_STATED GOAL 1_
Reproduce the passage of the trail-running blog post below, starting with "My handheld went" and going on through "hit: THE heat.".
_STATED GOAL 2_
In the trail-running blog post below, where was the turnaround point of the out-and-back run?
* begin TEXT EXTRACT *
Sunday, August 19, 2007


Seriously, I had an experience yesterday that was soul-shaking...

I decided to run an out and back totaling 25-27 miles on mountain trails as one of my two final, big motherfuggin' runs before my taper. Let's face it: It's hot. Scary hot, all over. I'll spare us all the lectures about global this-and-that and eco-somethin'-DeCaprio/Gore, but it's blazing out there for us all. I scoped the weather for Santa Monica, location of my planned mountain run, and saw that it was to top off at a comfortable 78f degrees on Saturday.

I arrived at the trailhead fully prepped: It was 8:45 AM, 68 degrees. I had with me my trusty Nathan pack (holds 2 liters of water), my UD handheld (20 oz) filled with Perpetuum, 5 Gus, and 3 Clif bars. Seriously: What could go wrong?

*cue creepy, decending music sting*

The first 2 1/2 hours went amazingly. My legs were strong, so strong that I had to reel in my pace quite a few times. I was drinking, fueling, singing, sailing, and when I reached my turnaround point at Will Rogers trailhead (mile 14 or so), I filled my pack and bottle, rested a minute or three, and trotted back up the steep ascents without so much as a care in the world.

*cue creepy, descending music sting*

The sun rose in the canyons and not an ounce of shade was provided. I continued along, happy as could be, sucking down fluids, muching on gels, when I felt the first blast hit:

I'm irritable.

This is the first sign of dehydration for me. Actually, the very first sign was that I'd downed about 60 ounces of fluids (with electrolytes) and hadn't peed more than once in 2 hours. The sun beamed down upon me like God's searchlight as I trotted up the steeps and glided down the descents.

My handheld went empty. "No worries", I thought, as I had at least 1 1/2 liters of water in my pack, and several bars awaiting my consumption.

Then it hit: THE heat.

Temps topped off at *92*, far above the predicted 78 degrees. I guzzled from my water pack. I revelled in the shade. At one point, I lay back and chewed on a powerbar, looking out at the mountains, smiling and humming in the shade of an Oak.

I had no idea.

Within 30 minutes more of running, my pack's water bladder emptied! I STILL hadn't peed, now at 3 1/2 hours, even with heavy fluids and electrolytes. I found myself on familiar singletrack that is rarely traversed by hikers and mountain bikers, and that's when the panic hit:

Oh MAN. I'm ALONE and starting to feel woozy.

My cell had zero reception. I thought of calling Ann to tell her to contact the rangers that I'd be looking for a ride but had no available service. My head began swimming. I downed a gel and drank down the last drop of my fluids to chase it.

I was confused an irrational. Whenever I opened my mouth to talk myself down, I slurred my words and couldn't think of others. I remember consciously thinking about being airlifted, about IV fluids, about collapsing in a heap on the trail to be found dead days later.

Then, I slapped myself out of it and faced the reality: I had 4 miles left. I had been running for 4+ hours and had several more to go, no water, and in this heat, I knew few hikers/cyclists would be out. Without water in the next 30 minutes, I'd be screwed.
* end TEXT EXTRACT *
* begin ENTRIES SUPPLIED *
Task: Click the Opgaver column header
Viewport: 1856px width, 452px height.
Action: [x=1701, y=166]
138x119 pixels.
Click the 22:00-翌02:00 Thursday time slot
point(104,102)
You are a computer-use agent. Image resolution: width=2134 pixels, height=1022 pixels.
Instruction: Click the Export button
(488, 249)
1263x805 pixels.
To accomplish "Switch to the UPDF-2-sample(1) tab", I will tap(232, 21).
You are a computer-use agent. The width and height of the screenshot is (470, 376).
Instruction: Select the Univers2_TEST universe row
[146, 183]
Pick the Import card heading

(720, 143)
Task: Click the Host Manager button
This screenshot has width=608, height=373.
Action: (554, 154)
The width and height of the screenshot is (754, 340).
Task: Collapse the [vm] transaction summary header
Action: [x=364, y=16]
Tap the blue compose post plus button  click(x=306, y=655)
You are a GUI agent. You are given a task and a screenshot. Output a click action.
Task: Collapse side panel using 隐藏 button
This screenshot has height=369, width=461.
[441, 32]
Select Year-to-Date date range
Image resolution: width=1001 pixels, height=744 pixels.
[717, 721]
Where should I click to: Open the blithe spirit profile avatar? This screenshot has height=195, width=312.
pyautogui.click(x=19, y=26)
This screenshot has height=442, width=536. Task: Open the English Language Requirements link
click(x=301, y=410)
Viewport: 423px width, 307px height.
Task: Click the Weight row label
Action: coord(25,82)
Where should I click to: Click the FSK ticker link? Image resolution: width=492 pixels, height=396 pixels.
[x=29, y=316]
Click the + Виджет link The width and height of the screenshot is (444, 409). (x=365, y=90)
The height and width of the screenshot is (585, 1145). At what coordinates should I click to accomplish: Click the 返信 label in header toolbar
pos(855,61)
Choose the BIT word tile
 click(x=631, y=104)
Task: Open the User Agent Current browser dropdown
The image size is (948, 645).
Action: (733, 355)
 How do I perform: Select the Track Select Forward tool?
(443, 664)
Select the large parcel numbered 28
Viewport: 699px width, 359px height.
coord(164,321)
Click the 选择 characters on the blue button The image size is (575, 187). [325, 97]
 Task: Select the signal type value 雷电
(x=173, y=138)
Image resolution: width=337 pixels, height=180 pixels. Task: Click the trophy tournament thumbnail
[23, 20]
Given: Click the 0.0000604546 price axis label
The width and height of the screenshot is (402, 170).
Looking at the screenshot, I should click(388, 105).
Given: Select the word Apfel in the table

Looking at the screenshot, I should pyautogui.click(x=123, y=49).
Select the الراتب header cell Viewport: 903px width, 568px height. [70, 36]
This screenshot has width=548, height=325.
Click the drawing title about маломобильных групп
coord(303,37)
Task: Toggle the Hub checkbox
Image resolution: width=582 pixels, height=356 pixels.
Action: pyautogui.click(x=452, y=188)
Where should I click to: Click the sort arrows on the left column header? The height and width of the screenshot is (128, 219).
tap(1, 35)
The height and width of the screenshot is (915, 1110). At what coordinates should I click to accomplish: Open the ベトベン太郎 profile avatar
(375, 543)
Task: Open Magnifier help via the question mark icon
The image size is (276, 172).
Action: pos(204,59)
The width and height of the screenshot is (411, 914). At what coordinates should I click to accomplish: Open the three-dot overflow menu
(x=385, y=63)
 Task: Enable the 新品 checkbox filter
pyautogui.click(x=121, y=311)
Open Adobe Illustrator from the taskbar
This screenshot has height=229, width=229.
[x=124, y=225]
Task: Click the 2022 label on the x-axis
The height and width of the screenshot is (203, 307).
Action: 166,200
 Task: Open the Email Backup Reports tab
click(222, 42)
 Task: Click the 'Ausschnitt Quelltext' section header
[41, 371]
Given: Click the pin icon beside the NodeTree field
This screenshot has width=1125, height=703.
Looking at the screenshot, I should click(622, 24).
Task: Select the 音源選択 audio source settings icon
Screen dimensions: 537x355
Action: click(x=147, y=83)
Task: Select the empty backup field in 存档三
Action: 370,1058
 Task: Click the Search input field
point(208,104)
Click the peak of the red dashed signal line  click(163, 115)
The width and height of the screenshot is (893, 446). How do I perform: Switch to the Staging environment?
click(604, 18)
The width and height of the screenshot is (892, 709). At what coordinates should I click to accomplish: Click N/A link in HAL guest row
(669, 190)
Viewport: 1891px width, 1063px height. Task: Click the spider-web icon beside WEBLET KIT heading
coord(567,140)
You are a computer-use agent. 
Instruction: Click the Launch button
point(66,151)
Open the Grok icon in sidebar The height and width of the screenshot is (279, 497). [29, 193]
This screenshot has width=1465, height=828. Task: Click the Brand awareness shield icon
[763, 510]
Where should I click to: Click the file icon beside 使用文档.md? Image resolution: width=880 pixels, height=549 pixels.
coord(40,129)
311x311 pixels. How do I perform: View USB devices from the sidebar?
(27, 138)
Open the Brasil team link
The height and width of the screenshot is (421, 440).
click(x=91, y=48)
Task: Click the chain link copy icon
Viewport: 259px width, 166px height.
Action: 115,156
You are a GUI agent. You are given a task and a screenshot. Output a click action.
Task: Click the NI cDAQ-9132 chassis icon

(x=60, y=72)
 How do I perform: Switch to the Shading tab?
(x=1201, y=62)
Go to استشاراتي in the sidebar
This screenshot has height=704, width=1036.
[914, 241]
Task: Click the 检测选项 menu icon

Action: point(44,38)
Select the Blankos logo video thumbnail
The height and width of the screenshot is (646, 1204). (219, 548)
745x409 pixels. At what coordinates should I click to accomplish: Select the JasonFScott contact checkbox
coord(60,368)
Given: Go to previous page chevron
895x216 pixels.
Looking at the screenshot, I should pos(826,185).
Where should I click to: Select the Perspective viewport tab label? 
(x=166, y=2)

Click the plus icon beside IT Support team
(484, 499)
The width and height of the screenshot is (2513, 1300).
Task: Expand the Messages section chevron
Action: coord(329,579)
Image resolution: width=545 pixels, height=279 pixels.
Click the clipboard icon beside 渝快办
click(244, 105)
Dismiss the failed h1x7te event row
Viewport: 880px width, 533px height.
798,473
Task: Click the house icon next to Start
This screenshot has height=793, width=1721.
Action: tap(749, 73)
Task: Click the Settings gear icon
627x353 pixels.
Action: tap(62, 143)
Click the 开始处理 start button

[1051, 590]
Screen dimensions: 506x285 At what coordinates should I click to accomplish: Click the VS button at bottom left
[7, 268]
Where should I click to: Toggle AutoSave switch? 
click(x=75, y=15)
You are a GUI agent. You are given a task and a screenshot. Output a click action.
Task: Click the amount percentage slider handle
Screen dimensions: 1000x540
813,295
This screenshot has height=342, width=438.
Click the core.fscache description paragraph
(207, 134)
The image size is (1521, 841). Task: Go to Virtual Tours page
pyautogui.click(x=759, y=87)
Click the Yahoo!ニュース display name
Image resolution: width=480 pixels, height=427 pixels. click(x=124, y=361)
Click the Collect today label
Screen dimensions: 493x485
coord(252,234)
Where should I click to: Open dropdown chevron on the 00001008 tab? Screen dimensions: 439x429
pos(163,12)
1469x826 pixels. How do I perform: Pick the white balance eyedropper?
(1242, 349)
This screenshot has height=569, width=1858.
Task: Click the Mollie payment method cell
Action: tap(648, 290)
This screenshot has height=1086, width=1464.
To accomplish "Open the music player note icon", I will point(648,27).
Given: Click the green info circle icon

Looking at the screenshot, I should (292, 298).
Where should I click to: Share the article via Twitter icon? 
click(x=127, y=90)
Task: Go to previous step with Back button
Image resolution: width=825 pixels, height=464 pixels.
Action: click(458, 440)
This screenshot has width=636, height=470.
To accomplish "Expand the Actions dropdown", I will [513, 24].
* end ENTRIES SUPPLIED *
_FULL SOLUTION 1_
My handheld went empty. "No worries", I thought, as I had at least 1 1/2 liters of water in my pack, and several bars awaiting my consumption.

Then it hit: THE heat.

_FULL SOLUTION 2_
The turnaround point was at Will Rogers trailhead, around mile 14.